[llvm] [BOLT] Rework user-facing documentation of BOLT gadget scanner (PR #176446)

Mon Mar 2 06:40:14 PST 2026

================
@@ -61,124 +115,422 @@ The security scanners implemented in `llvm-bolt-binary-analysis` aim to enable
 the testing of security hardening in arbitrary programs and not just specific
 examples.
 
+### Pointer Authentication
+
+[Pointer Authentication](https://clang.llvm.org/docs/PointerAuthentication.html)
+is intended to make it harder for an attacker to replace pointers at run time.
+This is achieved by making it possible for the compiler or the programmer to
+produce a *signed* pointer from a raw one, and then to probabilistically
+*authenticate the signature* at another site in the program.
+On AArch64 this is achieved by injecting a cryptographic hash, called a
+["Pointer Authentication Code" (PAC)](https://llsoftsec.github.io/llsoftsecbook/#sec:pointer-authentication),
+to the upper bits of the pointer.
+While this approach can be applied to any pointers in the program, the most
+frequent use case, at least in C and C++, is protecting the code pointers.
+The language rules for such pointers are more restrictive, thus allowing the
+compiler to implement various hardenings transparently to the programmer.
+
+Probably the most simple variant of hardening based on Pointer Authentication is
+[`pac-ret`](https://llsoftsec.github.io/llsoftsecbook/#sec:pac-ret), a security
+hardening scheme implemented in compilers such as GCC and Clang, using the
+command line option `-mbranch-protection=pac-ret`. This option is enabled by
+default on most widely used Linux distributions.
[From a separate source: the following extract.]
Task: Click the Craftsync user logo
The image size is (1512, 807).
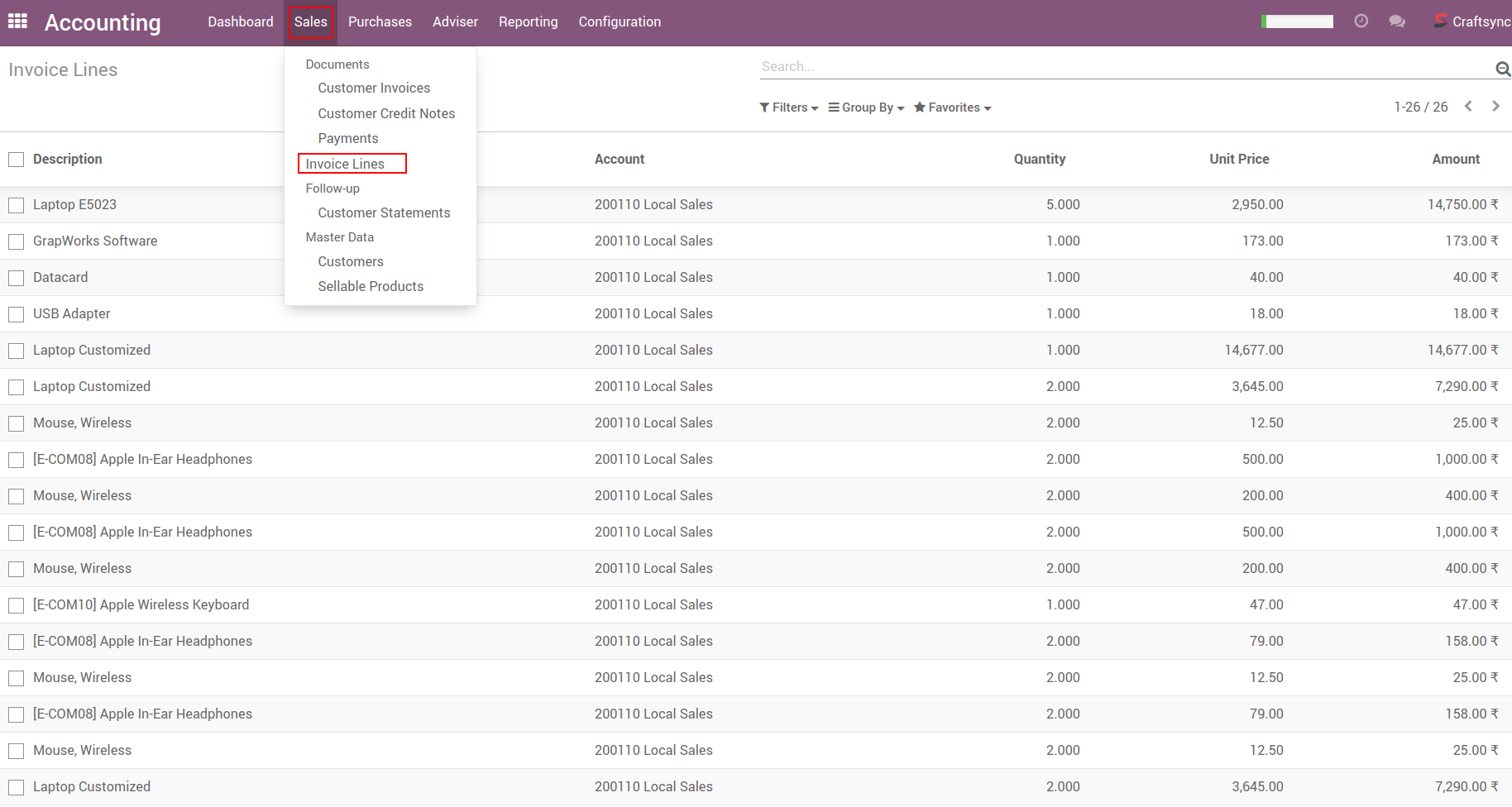Action: [1440, 21]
The hardening scheme mitigates
+[Return-Oriented Programming (ROP)](https://llsoftsec.github.io/llsoftsecbook/#return-oriented-programming)
+attacks by making sure that return addresses are only ever stored to memory
+in a signed form. This makes it substantially harder for attackers to divert
+control flow by overwriting a return address with a different value.
+
+## Pointer Authentication validator
+
+Pointer Authentication analysis is able to search for a number of gadget kinds,
+with the specific set depending on command line options:
+* [`ptrauth-pac-ret`](#return-address-protection-ptrauth-pac-ret) -
+  non-protected return instruction
+* [`ptrauth-tail-calls`](#return-address-protection-before-tail-call-ptrauth-tail-calls) -
+  performing a tail call with an untrusted value in the link register
+* [`ptrauth-forward-cf`](#indirect-branch-call-target-protection-ptrauth-forward-cf) -
+  non-protected destination of branch or call instruction
+* [`ptrauth-sign-oracles`](#signing-oracles-ptrauth-sign-oracles) -
+  signing of untrusted value (signing oracle)
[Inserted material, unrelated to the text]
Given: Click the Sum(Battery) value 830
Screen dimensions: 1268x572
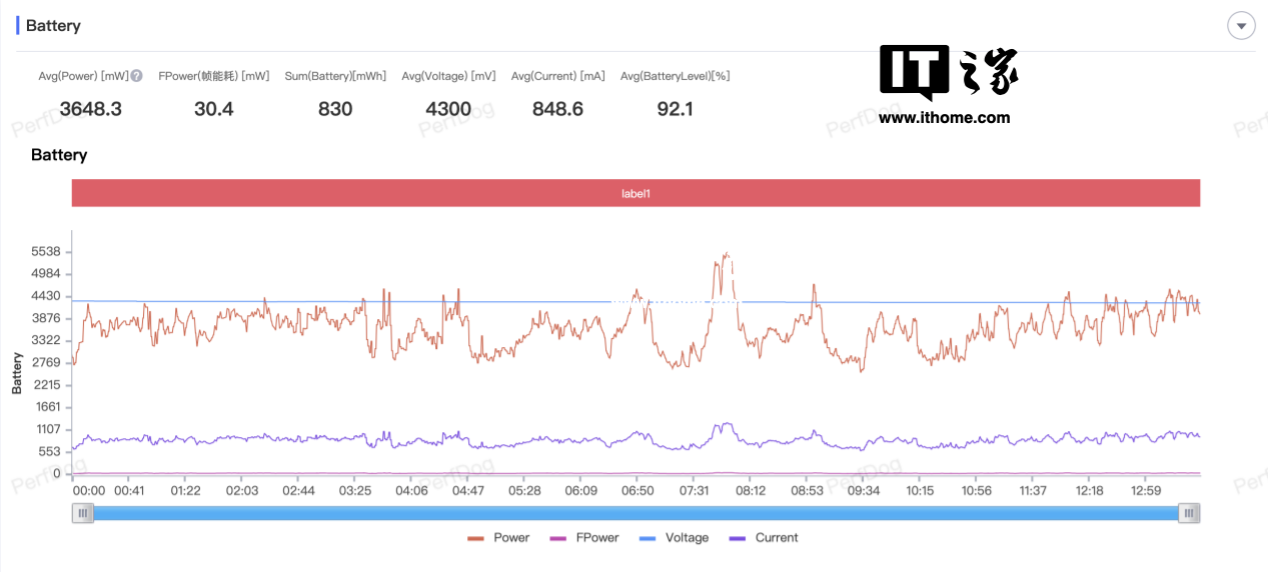Looking at the screenshot, I should pyautogui.click(x=335, y=109).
+* [`ptrauth-auth-oracles`](#authentication-oracles-ptrauth-auth-oracles) -
+  revealing the result of authentication without crashing the program on failure
+  (authentication oracle)
+
+Validation is performed by `llvm-bolt-binary-analysis` on a per-function basis.
+First, the register properties are computed by analyzing the function as a whole.
+Then, the instructions are considered in isolation. For each kind of gadget,
+the set of susceptible instructions is computed. The properties of input or
+output registers of each such instruction are analyzed and reports are produced
+for unsafe instruction usage.
+
+Each gadget kind that is searched for can be characterized by the combination of
+* the set of instructions to analyze
+* the properties of input or output operands to check
+
+Currently, three properties can be computed for each register at any given
+program point:
+* **"trusted"** - the register is known not to be attacker-controlled, either because
+  it successfully passed authentication or because its value was materialized
+  using an instruction sequence that an attacker cannot tamper with
+  * **"safe-to-dereference"** (sometimes referred to as "s-t-d" below) -
+    a weaker property that the register can be controlled by an attacker to some
+    extent, but any memory access using a value crafted by an attacker is known
+    to result in an access to an unmapped memory ("segmentation fault").
+    This makes it possible for authentication instructions to return an invalid
+    address on failure as long as it is known to crash the program on accessing
+    memory, but may requires extra care to be taken when implementing operations
+    like re-signing a pointer with a different signing schema without accessing
+    that address in-between. If any failed authentication instruction is
+    guaranteed to terminate the program abnormally, then "safe-to-dereference"
+    and "trusted" properties are equivalent.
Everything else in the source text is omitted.